Bill Cosby the Hero

By David Mills Published on April 27, 2018

He lived in my town for a while, which we thought was kind of cool, since he was so famous and so loved. Bill Cosby worked on a doctorate in education at the University of Massachusetts. Friends would excitedly report the rare Cosby sighting. We had America’s beloved uncle in town.

Who was, it turns out, a sexual predator. A really horrible one. Yesterday a court convicted him of three felonies: “penetration with lack of consent, penetration while unconscious, and penetration after administering an intoxicant.” That’s just one woman, among the 50-some who say he did the same thing to them. The New York Times noted that “In recent years, Mr. Cosby, 80, had admitted to decades of philandering, and to giving quaaludes to women as part of an effort to have sex.”

And he was America’s beloved uncle. Look at the headline of this story from June, 2014, fewer than four years ago: “Bill Cosby Tops List of Most Admired Fathers in America According to New Poll.”

Cosby’s real history offers a lesson, but it’s not an easy one. Don’t believe the world’s story. Don’t take its heroes as your heroes. Question what the world tells you, and don’t take the public image at face value. Don’t, for example, assume America’s uncle and most admired father lives a virtuous life.

Look at the world’s story a lot more cynically than you’d like to. Because what we see is only a picture, created by people who tell lies for a living.

The World’s Story

The world lies. Consciously, purposely, unabashedly, psychopathically. A massive, sophisticated, utterly unprincipled industry works without stopping to make you believe things that are not true. That wicked people are lovely people, for example. Vast amounts of money are to be made through creating public heroes. Vast amounts of power are to be gained. A lot of people invest themselves in making sure you believe those “heroes” truly live heroically.

Worse, we invest ourselves. We want heroes. We want the same heroes everyone else has. You and I want to think nice thoughts about people. We don’t want to be cynical. People don’t like cynics. Imagine that in 2014 when America made Bill Cosby its favorite dad, you told your co-workers or your Bible study that we don’t know what he’s really like and that for all we know he could be a rapist. They’d call you a jerk or a crank. Bill Cosby? Everyone loves Bill Cosby!

You want to see how this works in Hollywood? Watch the classic Betty Davis movie All About Eve. Read histories of the movie industry like Scandals of Classic Hollywood. Look at how many people, including the industry’s best and brightest, covered up for Harvey Weinstein, and a lot of guys nearly as bad. Note how many of his enablers got away with it — Hi Meryl! — thanks to their expert spin doctors and a media who needs them.

Want to see how it works in politics? Look at my recent congressman Tim Murphy. A pro-life hero‚ right up to the day the local newspaper revealed that he wanted his girlfriend to abort their child.
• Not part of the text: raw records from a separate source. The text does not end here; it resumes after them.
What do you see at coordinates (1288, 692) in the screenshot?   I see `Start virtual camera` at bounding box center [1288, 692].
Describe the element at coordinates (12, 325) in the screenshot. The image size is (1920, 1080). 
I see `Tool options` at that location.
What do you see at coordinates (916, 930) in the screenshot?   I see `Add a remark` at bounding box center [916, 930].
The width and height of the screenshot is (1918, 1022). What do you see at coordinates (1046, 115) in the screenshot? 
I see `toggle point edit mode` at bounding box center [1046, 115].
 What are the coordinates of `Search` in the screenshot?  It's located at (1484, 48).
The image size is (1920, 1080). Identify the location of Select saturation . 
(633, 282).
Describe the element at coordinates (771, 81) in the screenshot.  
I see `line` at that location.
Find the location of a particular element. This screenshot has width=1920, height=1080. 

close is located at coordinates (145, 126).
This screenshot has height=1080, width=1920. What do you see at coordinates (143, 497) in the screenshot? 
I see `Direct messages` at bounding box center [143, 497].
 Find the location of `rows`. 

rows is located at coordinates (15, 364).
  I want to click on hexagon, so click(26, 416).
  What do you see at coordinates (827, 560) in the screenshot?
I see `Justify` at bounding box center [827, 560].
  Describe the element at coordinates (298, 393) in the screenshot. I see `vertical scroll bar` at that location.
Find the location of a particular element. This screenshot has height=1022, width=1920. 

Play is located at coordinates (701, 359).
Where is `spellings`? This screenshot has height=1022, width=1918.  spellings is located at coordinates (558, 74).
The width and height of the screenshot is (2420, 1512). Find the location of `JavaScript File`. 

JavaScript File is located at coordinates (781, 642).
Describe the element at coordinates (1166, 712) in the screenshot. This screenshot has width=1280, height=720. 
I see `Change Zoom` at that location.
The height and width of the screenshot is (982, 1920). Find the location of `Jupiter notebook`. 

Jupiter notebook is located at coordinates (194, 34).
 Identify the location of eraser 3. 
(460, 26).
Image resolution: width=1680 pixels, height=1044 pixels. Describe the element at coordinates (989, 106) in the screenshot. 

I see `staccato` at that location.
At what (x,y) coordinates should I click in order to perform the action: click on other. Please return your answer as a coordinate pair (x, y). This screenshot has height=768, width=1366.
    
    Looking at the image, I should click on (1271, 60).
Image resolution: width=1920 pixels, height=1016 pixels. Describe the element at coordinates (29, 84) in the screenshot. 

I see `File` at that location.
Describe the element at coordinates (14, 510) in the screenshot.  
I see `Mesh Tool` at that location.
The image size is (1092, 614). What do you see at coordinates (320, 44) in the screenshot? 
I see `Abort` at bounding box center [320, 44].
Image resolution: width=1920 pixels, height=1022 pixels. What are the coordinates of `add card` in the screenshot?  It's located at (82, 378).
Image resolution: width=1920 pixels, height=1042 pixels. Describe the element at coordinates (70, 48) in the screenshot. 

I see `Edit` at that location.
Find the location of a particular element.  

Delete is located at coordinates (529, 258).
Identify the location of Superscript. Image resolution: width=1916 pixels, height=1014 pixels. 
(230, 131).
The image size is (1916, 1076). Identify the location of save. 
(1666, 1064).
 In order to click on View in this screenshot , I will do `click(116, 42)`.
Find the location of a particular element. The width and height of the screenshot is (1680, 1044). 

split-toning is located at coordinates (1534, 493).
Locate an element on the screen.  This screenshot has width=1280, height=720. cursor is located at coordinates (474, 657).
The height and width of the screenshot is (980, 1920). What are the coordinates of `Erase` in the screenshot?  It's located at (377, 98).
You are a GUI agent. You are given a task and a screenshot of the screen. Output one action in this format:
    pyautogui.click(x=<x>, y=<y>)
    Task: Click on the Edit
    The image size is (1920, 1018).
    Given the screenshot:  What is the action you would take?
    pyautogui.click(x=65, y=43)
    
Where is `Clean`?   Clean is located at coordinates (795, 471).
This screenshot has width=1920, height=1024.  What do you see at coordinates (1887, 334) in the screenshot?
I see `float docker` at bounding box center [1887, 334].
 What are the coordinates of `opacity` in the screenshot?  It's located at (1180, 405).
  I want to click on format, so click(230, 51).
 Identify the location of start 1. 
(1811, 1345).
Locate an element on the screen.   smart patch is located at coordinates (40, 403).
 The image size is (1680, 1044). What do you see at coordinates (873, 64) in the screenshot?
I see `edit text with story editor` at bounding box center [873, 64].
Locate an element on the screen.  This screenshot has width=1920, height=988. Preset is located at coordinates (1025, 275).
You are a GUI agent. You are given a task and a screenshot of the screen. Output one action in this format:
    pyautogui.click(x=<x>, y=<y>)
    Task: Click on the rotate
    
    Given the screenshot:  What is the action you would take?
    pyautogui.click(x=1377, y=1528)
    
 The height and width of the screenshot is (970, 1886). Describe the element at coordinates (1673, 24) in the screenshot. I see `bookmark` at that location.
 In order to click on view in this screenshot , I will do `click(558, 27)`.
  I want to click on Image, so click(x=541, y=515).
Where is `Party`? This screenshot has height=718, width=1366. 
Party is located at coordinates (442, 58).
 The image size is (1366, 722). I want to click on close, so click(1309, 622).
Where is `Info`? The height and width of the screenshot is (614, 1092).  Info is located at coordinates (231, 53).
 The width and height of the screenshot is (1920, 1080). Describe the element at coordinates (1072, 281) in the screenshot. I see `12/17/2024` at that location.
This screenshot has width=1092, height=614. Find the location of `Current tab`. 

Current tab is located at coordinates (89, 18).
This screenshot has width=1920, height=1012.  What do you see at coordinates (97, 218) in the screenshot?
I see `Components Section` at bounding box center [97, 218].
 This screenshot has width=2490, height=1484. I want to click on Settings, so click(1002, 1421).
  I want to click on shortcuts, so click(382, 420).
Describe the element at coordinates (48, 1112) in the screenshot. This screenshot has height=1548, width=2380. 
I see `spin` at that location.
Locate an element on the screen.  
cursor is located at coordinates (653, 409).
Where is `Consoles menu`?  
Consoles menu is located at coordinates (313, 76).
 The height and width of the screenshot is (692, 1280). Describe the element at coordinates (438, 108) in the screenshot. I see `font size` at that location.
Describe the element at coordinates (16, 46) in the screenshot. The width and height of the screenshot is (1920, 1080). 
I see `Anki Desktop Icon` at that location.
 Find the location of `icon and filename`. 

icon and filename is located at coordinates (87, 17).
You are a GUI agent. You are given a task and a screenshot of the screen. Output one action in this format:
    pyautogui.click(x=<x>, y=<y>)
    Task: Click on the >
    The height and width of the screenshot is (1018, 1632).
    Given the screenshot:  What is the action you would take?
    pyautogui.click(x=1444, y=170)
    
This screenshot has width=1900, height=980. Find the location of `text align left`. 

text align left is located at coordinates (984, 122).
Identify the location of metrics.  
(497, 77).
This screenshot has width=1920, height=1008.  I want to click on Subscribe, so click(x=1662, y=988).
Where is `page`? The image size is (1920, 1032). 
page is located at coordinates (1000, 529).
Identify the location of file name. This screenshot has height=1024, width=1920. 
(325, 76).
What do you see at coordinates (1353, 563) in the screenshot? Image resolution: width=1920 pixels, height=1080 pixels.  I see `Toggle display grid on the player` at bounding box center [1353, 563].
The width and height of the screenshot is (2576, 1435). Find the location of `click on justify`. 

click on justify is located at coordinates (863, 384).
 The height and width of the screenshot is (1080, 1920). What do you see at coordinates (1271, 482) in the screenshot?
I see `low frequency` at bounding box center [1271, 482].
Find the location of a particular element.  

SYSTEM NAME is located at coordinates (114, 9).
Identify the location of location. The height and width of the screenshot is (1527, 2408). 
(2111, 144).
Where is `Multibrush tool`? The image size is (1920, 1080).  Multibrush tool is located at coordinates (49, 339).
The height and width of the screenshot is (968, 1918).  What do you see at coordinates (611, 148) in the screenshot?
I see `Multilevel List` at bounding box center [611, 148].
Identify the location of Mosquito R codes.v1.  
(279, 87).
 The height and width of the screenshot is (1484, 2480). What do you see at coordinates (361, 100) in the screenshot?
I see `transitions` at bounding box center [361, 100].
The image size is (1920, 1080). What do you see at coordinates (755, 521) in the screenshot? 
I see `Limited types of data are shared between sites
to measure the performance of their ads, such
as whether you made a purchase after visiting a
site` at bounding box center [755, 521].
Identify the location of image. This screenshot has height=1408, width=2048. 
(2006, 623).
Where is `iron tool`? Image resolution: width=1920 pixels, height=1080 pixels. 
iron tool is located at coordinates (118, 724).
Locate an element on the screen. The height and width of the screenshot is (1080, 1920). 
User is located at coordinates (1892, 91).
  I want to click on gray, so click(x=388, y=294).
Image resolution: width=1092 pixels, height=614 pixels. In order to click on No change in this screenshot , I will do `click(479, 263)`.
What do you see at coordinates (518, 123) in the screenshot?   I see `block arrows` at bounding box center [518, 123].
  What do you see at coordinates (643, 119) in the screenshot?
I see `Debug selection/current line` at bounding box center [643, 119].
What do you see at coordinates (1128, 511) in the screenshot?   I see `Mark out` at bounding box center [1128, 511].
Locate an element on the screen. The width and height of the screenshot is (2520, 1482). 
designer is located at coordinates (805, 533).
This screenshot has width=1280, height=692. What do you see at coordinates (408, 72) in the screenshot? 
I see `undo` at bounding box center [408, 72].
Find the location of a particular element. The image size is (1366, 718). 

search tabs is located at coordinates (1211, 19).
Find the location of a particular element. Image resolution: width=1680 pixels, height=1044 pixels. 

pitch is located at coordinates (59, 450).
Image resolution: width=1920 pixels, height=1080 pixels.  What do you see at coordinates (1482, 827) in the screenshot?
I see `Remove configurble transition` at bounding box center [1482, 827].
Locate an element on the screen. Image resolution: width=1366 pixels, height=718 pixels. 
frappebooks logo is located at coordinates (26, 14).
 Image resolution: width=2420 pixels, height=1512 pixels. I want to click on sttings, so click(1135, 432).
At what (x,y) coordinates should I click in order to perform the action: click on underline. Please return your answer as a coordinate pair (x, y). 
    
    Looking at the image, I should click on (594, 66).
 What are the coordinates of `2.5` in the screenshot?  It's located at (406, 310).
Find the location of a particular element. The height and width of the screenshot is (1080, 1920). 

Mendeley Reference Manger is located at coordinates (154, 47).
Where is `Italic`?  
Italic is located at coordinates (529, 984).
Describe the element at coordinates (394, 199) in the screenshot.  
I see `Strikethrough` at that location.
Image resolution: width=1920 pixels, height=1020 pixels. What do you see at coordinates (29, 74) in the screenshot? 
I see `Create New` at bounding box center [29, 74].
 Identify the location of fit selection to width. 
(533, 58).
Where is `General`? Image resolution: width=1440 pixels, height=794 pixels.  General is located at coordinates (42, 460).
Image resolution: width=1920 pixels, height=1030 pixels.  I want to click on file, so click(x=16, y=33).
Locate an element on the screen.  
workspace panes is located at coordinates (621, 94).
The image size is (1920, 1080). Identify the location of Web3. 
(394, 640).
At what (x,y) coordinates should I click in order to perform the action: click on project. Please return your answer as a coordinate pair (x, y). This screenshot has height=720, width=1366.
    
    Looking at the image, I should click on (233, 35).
He was, by the way, cheating on his wife. When the girlfriend called him on his hypocrisy in making pro-life statements, he wrote back, “I’ve never written them. Staff does them. I read them and winced.” Turned out he was also notoriously abusive to his staff. But who knew? We thought he was one of the good guys. We could only see the image he and his people created.

Scripture Tells Us

Scripture teaches this, but we don’t really listen. As I said, no one wants to be a jerk or a crank. The Psalmist tells us, “Put not your trust in princes,” because they can’t be trusted. “Do not look on appearance or on stature,” or riches and public image, the Lord says in I Samuel. “Man looks on the outward appearance” and gets it wrong.

The famous passage in Isaiah we take as a prophecy of our Lord says He has “no form or majesty that we should look at him, and no beauty that we should desire him.” We wouldn’t even recognize the Son of God, because He doesn’t look the way we expect a superstar or a superhero to look. He looked even less like that on the Cross.

Jesus saw the same thing. He said to the great and good of His day: “Woe to you, scribes and Pharisees, hypocrites! For you are like whitewashed tombs, which outwardly appear beautiful, but within are full of dead people’s bones and all uncleanness.” That’s what He thought of the religious ruling class.

Don’t make heroes of the world’s heroes. Some will actually be heroes and some will be monsters like Bill Cosby. You won’t know which is which. The world is that good at telling lies. God’s people live as strangers in a strange land, resident aliens, people who are just passing through. On the way, like the Israelites, we must keep ourselves free of the local gods, the local heroes.

We have our own. The Lord Himself. And all the great saints who’ve gone before us, and all the saints we know.